About Book:
The textbook represents a first course in electronic materials and devices for undergraduate students. With the additional topics in the accompanying CD, the text can also be used in a graduate introductory course in electronic materials for electrical engineers and material scientists. The third edition is an extensively revised and extended version of the second edition based on reviewer comments, with many new and expanded topics and numerous new worked examples and homework problems. While some of the changes appear to be minor, they have been, nonetheless, quite important in improving the text. For example, the intrinsic concentration n, in Si is now taken as 1 X 1010 cm-3 , instead of the usual value of 1.45 x 1010 cm-3 found in many other textbooks; this change makes a significant difference in device-related calculations.

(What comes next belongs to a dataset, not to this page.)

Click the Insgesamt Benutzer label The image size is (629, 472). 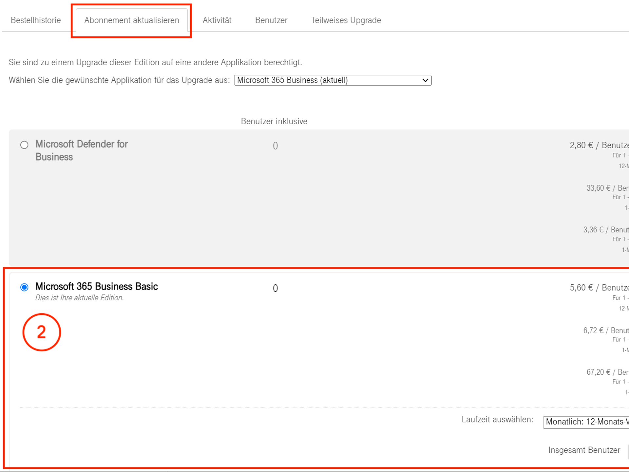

A large number of new homework problems have been provided that put the concepts into applications. Bragg’s diffraction law that is mentioned in several chapters is now explained in Appendix A for those readers who are unfamiliar with it.

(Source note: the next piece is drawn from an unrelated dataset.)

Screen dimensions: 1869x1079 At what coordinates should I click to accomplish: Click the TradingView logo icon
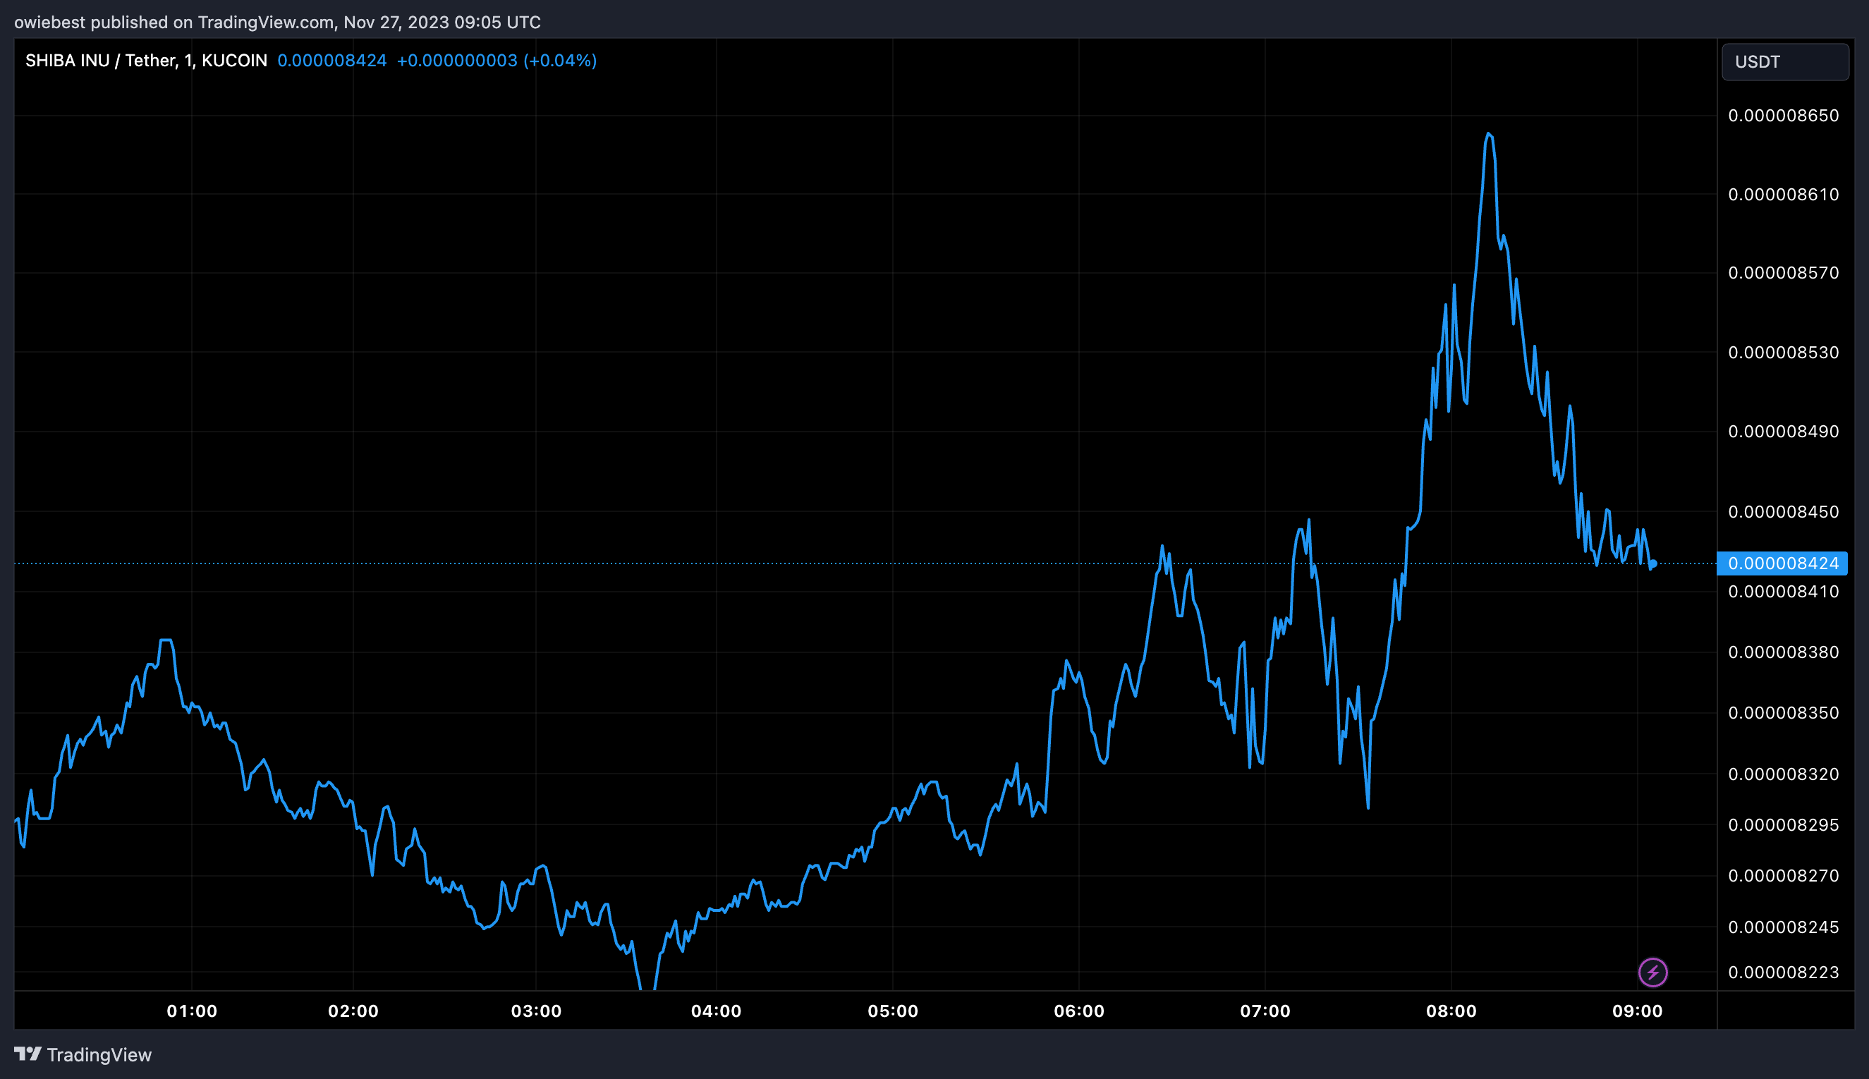click(x=27, y=1053)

The third edition is one of the few books on the market that has a broad coverage of electronic materials that today’s scientists and engineers need. I believe that the revisions have improved the rigor without sacrificing the original semi quantitative approach that both the students and instructors liked. Some of the new and extended Topics are as follows:
Chapter 1: Thermal expansions; atomic diffusion
Chapter 2: Conduction in thin films, interconnects in microelectronics; electromigration
Chapter 3: Planck’s and Stefan’s laws; atomic magnetic moment; Stern-Gerlach experiment
Chapter 4: Field emission from carbon nanotubes; Gruneisen’s thermal expansion
Chapter 5: Piezoresistivity; amorphous semiconductors
Chapter 6: LEDs; solar cells; semiconductor lasers
Chapter7: Debye relaxation; local field in dielectrics; ionic polarizability; Langevin dipolarization, dielectric mixtures.
Chapter 8: Pauli spin par magnetism; band model of ferromagnetism; giant magneto resistance (GMR); magnetic storage
Chapter 9: Sellmeier and Cauchy dispersion relations; Reststrahlen or lattice absorption; luminescence and white LEDs
Appendices: Bragg’s diffraction law and X-ray diffraction; luminous flux and brightness of radiation.